Four men in suits and hats are seated in chairs on the front porch

All words are pegs to hang ideas on.

Henry Ward Beecher, Proverbs from Plymouth Pulpit (1887)

A few weeks ago, Meredith Farkas posted on X about her experience as a blogger in 2024. I understand the frustration. Once upon a time, there was a robust community of LIS bloggers. In the years between 2005-2012 in particular, I had to regularly cull my Google Reader (rip) because I would subscribe to more RSS feeds than I had time to reasonably consume. 

I recently when looking for some of those sites and was pleasantly surprised to find that Everybody’s Libraries appears to still going strong. And others have emerged, like Ryan P. Randall. Like Meredith said, most seem to have disappeared or gone silent: Librarian in Black, Pegasus Librarian, Academic Librarian, The Waki Librarian, Pop Goes the Library. 

Of course, it wasn’t just the LIS world. Blogging in any field was at its height in the late aughts.

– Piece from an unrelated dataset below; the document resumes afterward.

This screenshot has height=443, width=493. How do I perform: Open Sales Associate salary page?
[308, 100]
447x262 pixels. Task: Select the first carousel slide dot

There was a deep and thoughtful conversation happening then that feels lost now, owing in part to the move away from long-form text. The recent rise in email newsletters seems to be bringing this back (have you seen the comment threads on an Anne Helen Petersen post recently!?), but what made it so special then was that the conversations seemed to be happening on people’s own domains, rather than walled communities like Substack’s Notes. Even if those domains were a free Blogger site, when you visited someone’s page, it felt like walking up to their front porch.

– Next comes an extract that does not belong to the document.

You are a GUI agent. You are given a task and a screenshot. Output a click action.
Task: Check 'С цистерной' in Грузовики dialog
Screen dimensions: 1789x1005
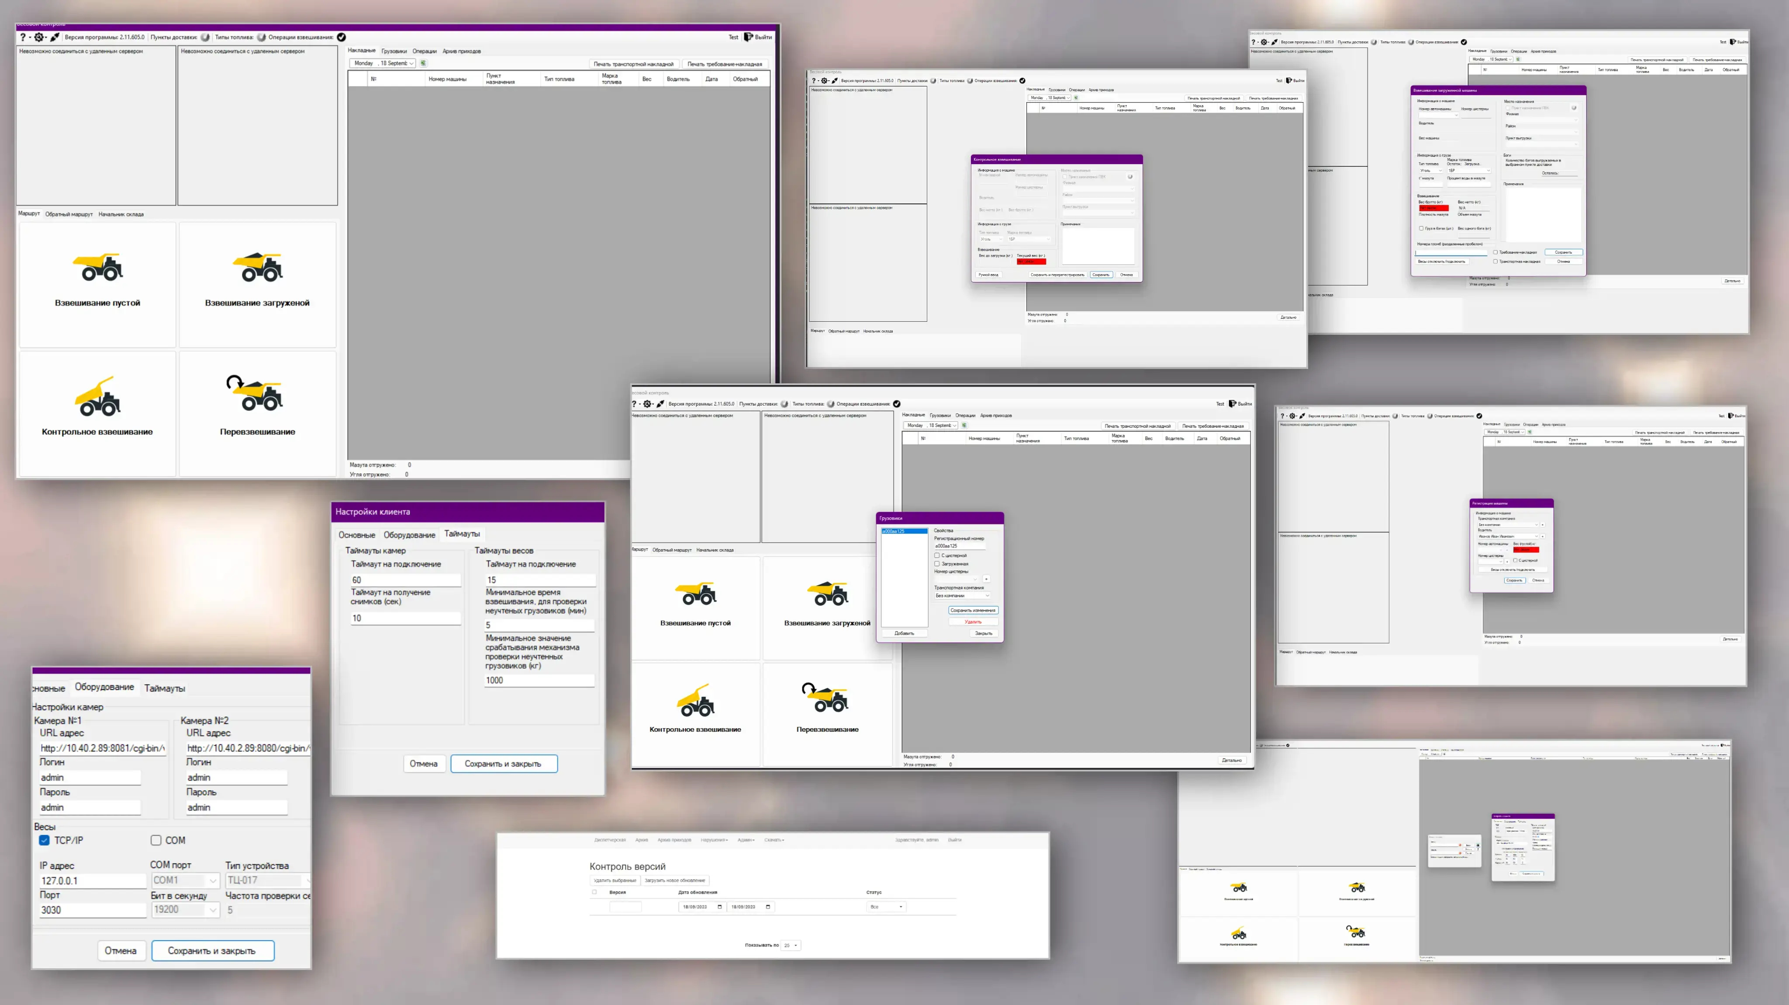click(937, 555)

I know. “Back in my day.” But what if…

What would it take to bring blogging back, at least in small pockets? Intentionality. Back then, setting up a full WordPress or Typepad site was the simplest way to participate in the conversation. The conversation moved slower, but that’s all we had. Social media drastically lowered the barrier to entry and accelerated the speed, but that came with a cost: the loss of the personal. Yet with a little bit of coordination and purpose, a dedicated group of LIS writers could bring back the blogosphere.

Here’s how it might work:

  1. Gather a group of writers. Each would need to have their own website. The site would need to have commenting and trackbacks functions built in. We can work out the technical bits later (though, I would look to IndieWeb): the key factor is having a space for conversation.
  2. Depending on the size of the group, each writer pledges to write 1-2 posts per month/quarter/year. I think the ideal frequency would be for the group to put out at least 1 post per week. You could go even further and select monthly themes, but it’s probably best to let folks write on what they are most knowledgeable or passionate about.
  3. In addition to regularly posting on their own site, each writer should plan to post at least 1 long-form response post to someone else in the group. This could be planned in advance or not, but the key here is to create [hyper]links among the group.
  4. Each writer should plan to comment on every other writers’ post.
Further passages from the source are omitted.